Moreover, in terms of electoral politics, welfare state ambitions are clearly electoral losers in the U.S. and there is every reason to believe that they will become ever more definitively losing strategies in the years to come. The intelligent and witty book, "The Right Nation: Conservative Power in America," makes a compelling case that demographic trends -including rapid growth in the exurbs and the continuing loss of support for the Left among the young – will ensure Republican victories for years to come.

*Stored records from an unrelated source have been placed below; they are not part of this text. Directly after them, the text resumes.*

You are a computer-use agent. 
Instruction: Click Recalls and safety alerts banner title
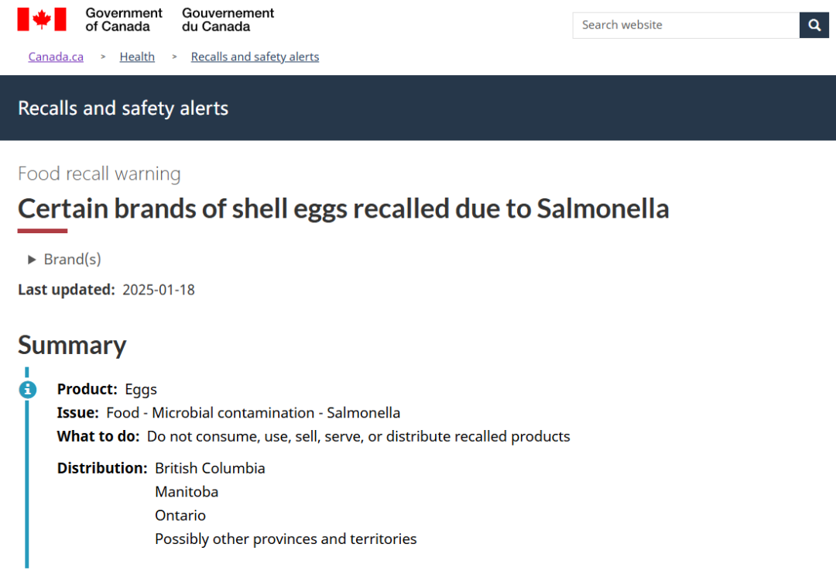(x=123, y=108)
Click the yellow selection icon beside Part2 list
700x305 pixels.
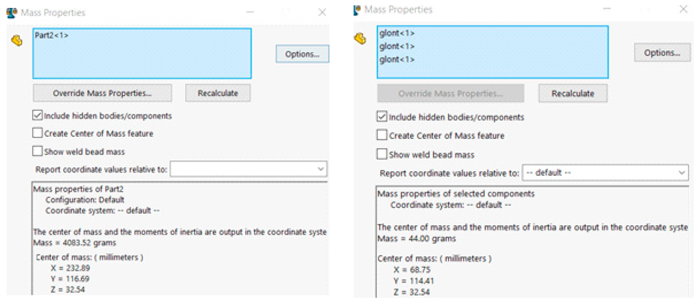pos(17,41)
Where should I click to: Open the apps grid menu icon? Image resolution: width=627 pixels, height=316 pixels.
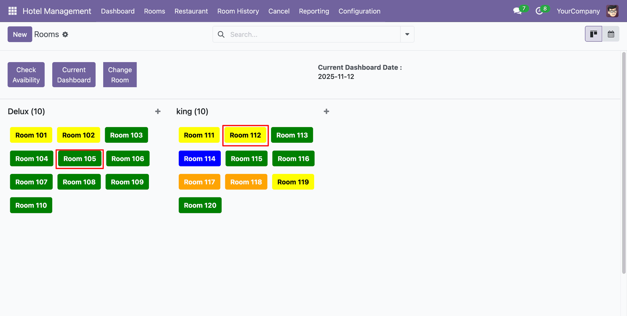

On the other hand, "Right Nation" also points out that these growing "Republican" constituencies often tend to be socially liberal but anti-government: Which is another way of saying that the proto-FLOW demographic is steadily growing. My hope for the FLOW movement is that it creates a conscious choice for idealistic humanists among the American Left:

1. Continue to support welfare-state growth which is no longer credible or inspiring, and which ensures ongoing, increasingly humiliating and devastating electoral defeats for Democrats, while resulting in personal disillusionment, bitterness, and despair.

OR

2. Support FLOW, a realistic vision based on a growing demographic that can lead towards global peace, prosperity, happiness, and sustainability while also either making the Democrats viable again and/or getting the Republicans to tone down the propensity for social conservatism, big government, and foreign aggression that increasingly characterizes them.

To me, this choice seems like a no-brainer and it is just a matter of time before more and more open-minded people on what used to be the American Left buy into FLOW.